As mentioned above, we often focus on why our clients exist, what they do and how they do it, yet it becomes a natural, but often neglected part of the sales discovery process to understand who they serve. The who behind why they exist.
Often in sales, we can be working with and selling to the people who aren’t charged with the sales side our of customers business. Often this can be procurement teams or finance teams or similar, often inwardly facing, parts of our clients business. As a result, we always focus on how what we’re selling them helps them improve their business – but how often do we consider how what we’re selling helps them improve their clients position?
Like we exist to improve our clients position, they exist to improve the position of theirs. To be effective in delivering real value to your clients, you need to understand how they deliver value to their clients. You need to understand their clients. You need to understand the challenges your clients face in delivering value to their clients.
Even the seemingly simple and usually difficult conversation/negotiation around price often isn’t that simple for your client. Yes, we often fall in to the trap of believing the client just wishes to ‘ratchet the price down’ – but how often do we explore the real reason? For example – would we be aware that our client is suffering considerable competition in their market yet also suffering labour and other value chain price rises. They can’t adjust the price to their customers given the strong competition and, as such, are sitting in front of you in an attempt hold their price to their clients to protect their competitive position. Yes, we should, but do we?

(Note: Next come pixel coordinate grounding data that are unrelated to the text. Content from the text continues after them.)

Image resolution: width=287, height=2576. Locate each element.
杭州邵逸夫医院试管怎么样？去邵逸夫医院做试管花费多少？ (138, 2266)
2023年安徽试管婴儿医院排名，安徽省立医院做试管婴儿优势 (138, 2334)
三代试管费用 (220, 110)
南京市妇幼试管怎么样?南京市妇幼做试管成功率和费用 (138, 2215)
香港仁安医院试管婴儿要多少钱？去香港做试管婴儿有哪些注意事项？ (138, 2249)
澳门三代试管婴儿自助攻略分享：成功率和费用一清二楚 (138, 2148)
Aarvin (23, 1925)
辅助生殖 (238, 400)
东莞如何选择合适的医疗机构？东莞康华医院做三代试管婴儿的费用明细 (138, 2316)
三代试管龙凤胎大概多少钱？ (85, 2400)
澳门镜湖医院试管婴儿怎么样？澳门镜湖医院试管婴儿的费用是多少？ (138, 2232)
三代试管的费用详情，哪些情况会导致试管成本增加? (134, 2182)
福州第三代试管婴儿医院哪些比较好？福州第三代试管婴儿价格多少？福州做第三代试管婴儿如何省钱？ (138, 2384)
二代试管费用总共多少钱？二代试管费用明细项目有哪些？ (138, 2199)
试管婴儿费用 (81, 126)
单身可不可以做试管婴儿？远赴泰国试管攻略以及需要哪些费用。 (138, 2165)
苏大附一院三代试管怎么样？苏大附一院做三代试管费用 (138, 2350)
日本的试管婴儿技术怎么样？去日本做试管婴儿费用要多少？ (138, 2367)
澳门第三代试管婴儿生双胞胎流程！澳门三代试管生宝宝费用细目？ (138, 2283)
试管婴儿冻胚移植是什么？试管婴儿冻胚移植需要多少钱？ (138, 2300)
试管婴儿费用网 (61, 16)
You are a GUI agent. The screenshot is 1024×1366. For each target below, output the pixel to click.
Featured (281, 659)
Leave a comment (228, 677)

Understanding your clients’ client and how your client goes about improving their position is a crucial element to long term successful sales.
Often when presenting in sales, we talk about and to the benefits our product or service means to our client. This may be represented in efficiency; such as time saving. But if you know your clients business well enough, you can actually translate this in to client service improvement. Increase in numbers of clients onboarded/serviced. Time to answer or turnaround reduced. Suddenly the ‘efficiency’ not just becomes meaningful to your client, it becomes meaningful to their client.
To use the example of pricing above; instead of talking in terms of ‘cost savings’, you can translate this in terms of held gross/net margin or the possibility of improved pricing to their client to accentuate competitiveness.
Translating our benefits in this manner helps alter the tone of the sales conversation. It focuses the conversation not on what the client is buying but how it improves their relationship with their client. Understanding who our clients sell to and how they improve their position are two crucial questions successful sales people want to know the answer to. This not only helps us sell meaningful value to our clients, it helps us refer and introduce people in our network who can support our clients’ quest to improve their clients position. It positions us as an adviser, not supplier, to our clients.
We are trained to focus so heavily on our clients, we can become myopically focused on them. We can have cursory conversations about their clients (mainly ‘who are they’), but can neglect to comprehensively understand how our clients improve the position of their clients in our quest to simply improve our clients position. It sounds similar, but the outcomes are drastically different. Most clients will make decisions based on how the outcome improves their ability to serve their clients. Failing to understand this results in selling with only half the information.
Even if at the outset of the sales process, you ask your client ‘How does/can what I can offer you improve how you can work with your clients?‘, you’d be surprised with the answers.
Next time you are working with your clients and prospects to assess how you can help improve their position, ensure you take the time to understand their clients and how they improve their position. When you do this properly your value to them, becomes their value to their client.